I paused for a moment, my skittering heart making that a difficult process. I sat up expecting to be face-to-face with the beast. Nothing. Did I imagine it? I looked around my immediate vicinity. No, the thing had hit my legs hard enough to bruise them. A bruise was infinitely better than what I had been expecting.

I sat up fully now, curiosity now beginning to overtake the ebbing fear. It wasn’t a bear. It was Bear. Over by the gate was the biggest Rottweiler I had ever seen. Bear had been a resident of Little Turtle for at least as long as I had lived here. I had seen him around the complex on numerous occasions. His previous owner must have met an untimely demise. How he ended up at Fritzy’s house I wasn’t sure.

Bear wasn’t paying any attention to me in the least. All of his focus was at the back gate. As I stood up and slowly approached him, I could tell he was shaking, but not from the cold. When he heard me coming, he swiveled his massive head. His large eyes were rimmed with white and his mouth was pulled back in a perpetual grin, but there was no happiness here. This dog wanted out. Bear looked balefully at me, pleading for me to open the gate. I still wasn’t convinced that this wasn’t a bear or maybe at least a hybrid of bear and dog. He was easily a hundred-and-eighty pounds, maybe more. I cautiously moved closer, doing my best to convey my harmless intentions to the animal.

“Hey, good boy. You’re a good boy aren’t you? Right?” They say animals can sense fear. If so, we were both in trouble. My teeth were chattering and Bear’s tail was wedged between his legs. “What’s the matter, boy? Is it the zombies?”

Well that doesn’t make any sense, now does it. He would have been better off staying in the house. I dared a glimpse back to try to ascertain what in that now harshly uninviting house had scared this brute to his core. His head lowered imperceptibly as I inched closer. My hand was inches from its massive skull. One bite and he could have half my arm. I undid the latch and he pushed the gate open with his nose. Bear looked back once as if to say ‘Thanks’ or ‘Are you coming?’ Either way, he didn’t wait long to find out. He galloped off, long strings of saliva dragging on the ground doing little to stop his momentum.

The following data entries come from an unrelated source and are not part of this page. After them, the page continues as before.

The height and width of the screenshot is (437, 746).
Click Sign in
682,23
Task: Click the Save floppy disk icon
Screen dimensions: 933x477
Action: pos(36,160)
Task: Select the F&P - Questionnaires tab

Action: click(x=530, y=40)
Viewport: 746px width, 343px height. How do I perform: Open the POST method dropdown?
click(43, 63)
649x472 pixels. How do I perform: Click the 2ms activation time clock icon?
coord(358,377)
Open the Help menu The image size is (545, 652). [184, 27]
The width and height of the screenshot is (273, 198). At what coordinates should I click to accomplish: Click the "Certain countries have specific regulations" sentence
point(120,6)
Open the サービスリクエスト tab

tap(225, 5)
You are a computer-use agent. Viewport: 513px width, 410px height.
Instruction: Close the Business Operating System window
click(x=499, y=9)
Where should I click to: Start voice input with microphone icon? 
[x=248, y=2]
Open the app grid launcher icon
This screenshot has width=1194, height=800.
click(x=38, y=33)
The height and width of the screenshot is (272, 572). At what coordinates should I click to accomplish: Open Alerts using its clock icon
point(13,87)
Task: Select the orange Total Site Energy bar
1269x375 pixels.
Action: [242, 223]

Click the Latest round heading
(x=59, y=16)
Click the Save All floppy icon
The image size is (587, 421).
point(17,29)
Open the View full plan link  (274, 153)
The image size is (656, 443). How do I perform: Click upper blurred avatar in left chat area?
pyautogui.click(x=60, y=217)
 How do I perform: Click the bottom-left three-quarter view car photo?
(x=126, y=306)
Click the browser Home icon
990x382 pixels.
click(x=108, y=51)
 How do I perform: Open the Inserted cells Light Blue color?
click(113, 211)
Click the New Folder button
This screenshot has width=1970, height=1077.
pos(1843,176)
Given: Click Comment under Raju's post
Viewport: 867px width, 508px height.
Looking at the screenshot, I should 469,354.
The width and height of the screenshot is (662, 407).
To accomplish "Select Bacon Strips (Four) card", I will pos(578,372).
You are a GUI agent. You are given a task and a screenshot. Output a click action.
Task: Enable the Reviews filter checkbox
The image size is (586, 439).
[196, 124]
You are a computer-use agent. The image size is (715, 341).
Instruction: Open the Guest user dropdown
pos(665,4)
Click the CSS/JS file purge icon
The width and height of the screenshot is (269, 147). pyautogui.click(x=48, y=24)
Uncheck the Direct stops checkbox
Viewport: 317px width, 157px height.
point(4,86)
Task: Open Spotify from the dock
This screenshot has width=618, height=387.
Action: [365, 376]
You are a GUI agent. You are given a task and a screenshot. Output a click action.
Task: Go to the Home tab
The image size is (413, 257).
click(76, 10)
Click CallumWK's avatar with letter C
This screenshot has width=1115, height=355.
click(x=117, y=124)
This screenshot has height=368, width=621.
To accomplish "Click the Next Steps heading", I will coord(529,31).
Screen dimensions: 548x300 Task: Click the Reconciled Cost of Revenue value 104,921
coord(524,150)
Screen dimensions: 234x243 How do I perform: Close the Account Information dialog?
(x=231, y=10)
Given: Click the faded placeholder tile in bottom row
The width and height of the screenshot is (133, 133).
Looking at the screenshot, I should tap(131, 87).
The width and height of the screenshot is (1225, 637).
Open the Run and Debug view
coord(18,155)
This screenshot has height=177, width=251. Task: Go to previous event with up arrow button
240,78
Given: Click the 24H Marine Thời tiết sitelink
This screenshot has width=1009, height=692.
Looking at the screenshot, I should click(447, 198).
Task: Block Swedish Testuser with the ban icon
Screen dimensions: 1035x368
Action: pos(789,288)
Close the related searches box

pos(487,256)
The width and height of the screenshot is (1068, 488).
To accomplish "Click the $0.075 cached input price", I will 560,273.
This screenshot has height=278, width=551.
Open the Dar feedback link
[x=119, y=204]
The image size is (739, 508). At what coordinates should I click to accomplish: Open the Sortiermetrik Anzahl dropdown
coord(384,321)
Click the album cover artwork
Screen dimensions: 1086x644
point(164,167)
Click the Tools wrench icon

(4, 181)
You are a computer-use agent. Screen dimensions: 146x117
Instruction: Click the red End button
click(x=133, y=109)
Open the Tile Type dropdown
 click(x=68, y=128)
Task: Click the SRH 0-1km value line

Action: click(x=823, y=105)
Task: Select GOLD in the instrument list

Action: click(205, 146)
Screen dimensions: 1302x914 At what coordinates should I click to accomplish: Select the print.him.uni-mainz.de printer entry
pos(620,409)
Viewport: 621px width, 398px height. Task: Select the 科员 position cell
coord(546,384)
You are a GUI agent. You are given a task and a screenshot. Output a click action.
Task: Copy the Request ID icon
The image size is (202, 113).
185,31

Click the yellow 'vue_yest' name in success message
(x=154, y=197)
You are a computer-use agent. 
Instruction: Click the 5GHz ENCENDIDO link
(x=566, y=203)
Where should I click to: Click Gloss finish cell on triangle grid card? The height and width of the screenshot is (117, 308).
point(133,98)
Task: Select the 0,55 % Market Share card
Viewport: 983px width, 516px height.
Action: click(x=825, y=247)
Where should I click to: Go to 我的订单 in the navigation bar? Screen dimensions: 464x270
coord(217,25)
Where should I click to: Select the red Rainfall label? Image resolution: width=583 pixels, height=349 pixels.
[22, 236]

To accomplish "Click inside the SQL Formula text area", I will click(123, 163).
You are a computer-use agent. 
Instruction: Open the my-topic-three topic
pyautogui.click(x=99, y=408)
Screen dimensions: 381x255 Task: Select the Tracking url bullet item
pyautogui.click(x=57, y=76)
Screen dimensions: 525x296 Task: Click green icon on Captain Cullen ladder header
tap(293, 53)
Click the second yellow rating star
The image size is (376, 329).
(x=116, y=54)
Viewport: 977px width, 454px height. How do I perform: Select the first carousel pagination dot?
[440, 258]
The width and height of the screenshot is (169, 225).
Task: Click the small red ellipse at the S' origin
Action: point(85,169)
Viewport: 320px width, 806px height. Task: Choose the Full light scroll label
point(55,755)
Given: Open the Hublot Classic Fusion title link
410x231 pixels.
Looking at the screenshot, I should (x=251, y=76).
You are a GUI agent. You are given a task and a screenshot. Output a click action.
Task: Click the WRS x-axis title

I should have left. I wanted to leave. I also wanted my Glock back. I had paid a lot for the gun, and I loved it. Stupid gun. I walked back to the door. Even with the shades off, the place seemed darker than it should, almost as if there were anti-lights in there. Some device designed to remove light and replace it with darkness. ‘That’s crazy talk, are you hearing yourself? Yeah, and you are also having dialogue with yourself. True, true, but still anti-lights, that sounds like something out of a scary movie. Yeah well so do zombies.’ I stopped in my tracks; I hate it when I’m right.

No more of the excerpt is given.